An interesting item from Inside Higher Ed:
News of universities partnering with massive open online course providers has become commonplace, which is why Yale University stands out for what it’s not doing: rushing.
While many top universities -- including Harvard and Stanford Universities, along with many others -- were announcing partnerships and launching their first MOOCs, Yale sat back, watched, and evaluated.
In December, some eight months after Princeton, the University of Pennsylvania and the University of Michigan at Ann Arbor joined Coursera and three months after Brown, Columbia, Emory, and Vanderbilt Universities did the same, Yale’s Committee on Online Education, a faculty committee, submitted its online report and recommendations to the dean of Yale College. Though the report suggests that Yale investigate different MOOC platforms, there is no timeline for when the university, seemingly already late to the MOOC party, might select a company or start providing MOOCs.

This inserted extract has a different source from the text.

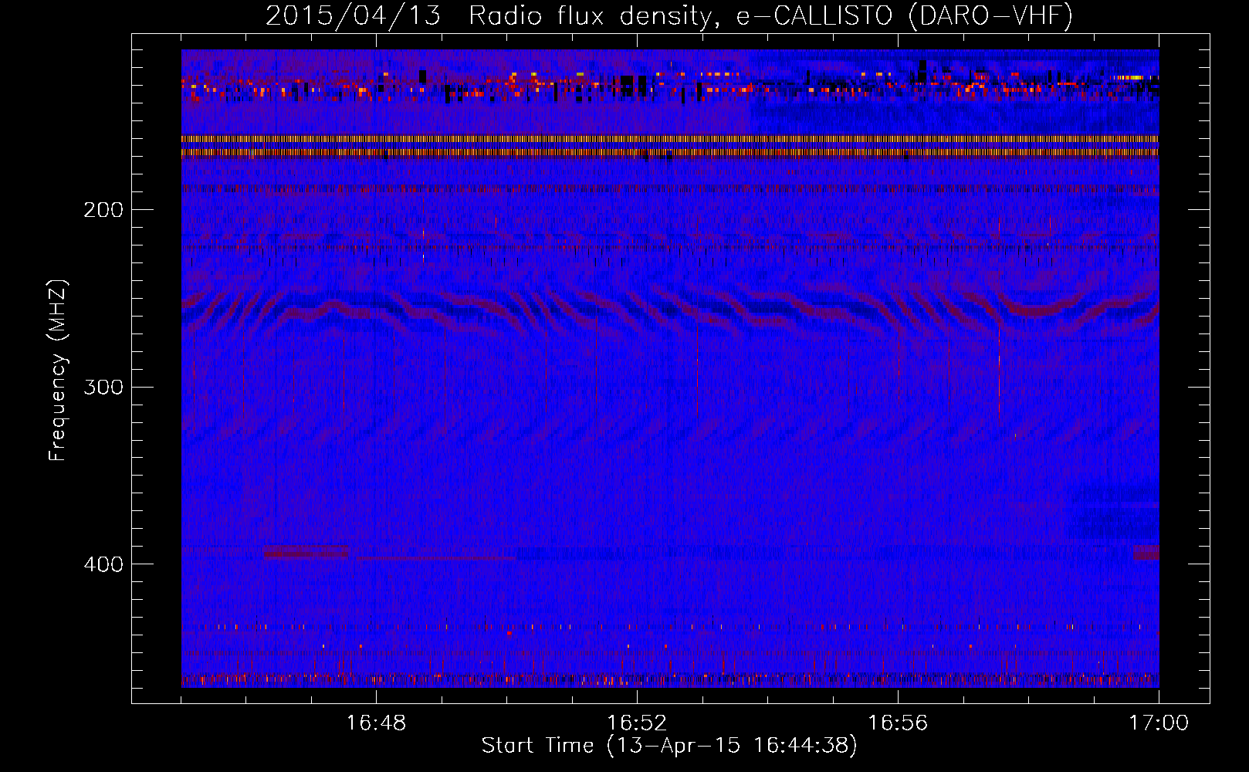Click the 16:52 time tick label
The image size is (1249, 772).
[x=637, y=723]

Are MOOCs coming to the law school near you? Harvard law prof Glenn Cohen says maybe not:
We in the law school who use the Socratic method may be particularly insulated from the MOOC treatment since the interactivity is part of what is prized.
Which might be true except for the inconvenient facts that (1) the Socratic method is a crappy way of teaching and (2) law schools are not immune from the same economic forces affecting higher ed more generally. Indeed, if this year's huge drop in applications proves permanent, we may suddenyl find ourselves on the cutting edge of change.
Which leads me to ponder:
- How would UCLA make money off a MOOC?
- How would some of that money come my way?
- Would I make more money MOOCing than professing? I'm imagining here the "Stephen M Bainbridge School of Corporate Law" as a stand-alone business enterprise. Other than the damnable barriers to entry of the legal profession created by the bar, it could work....
- How would I teach a corporate law MOOC?
- Assuming I retire on schedule in 2023, will it have come to pass by then?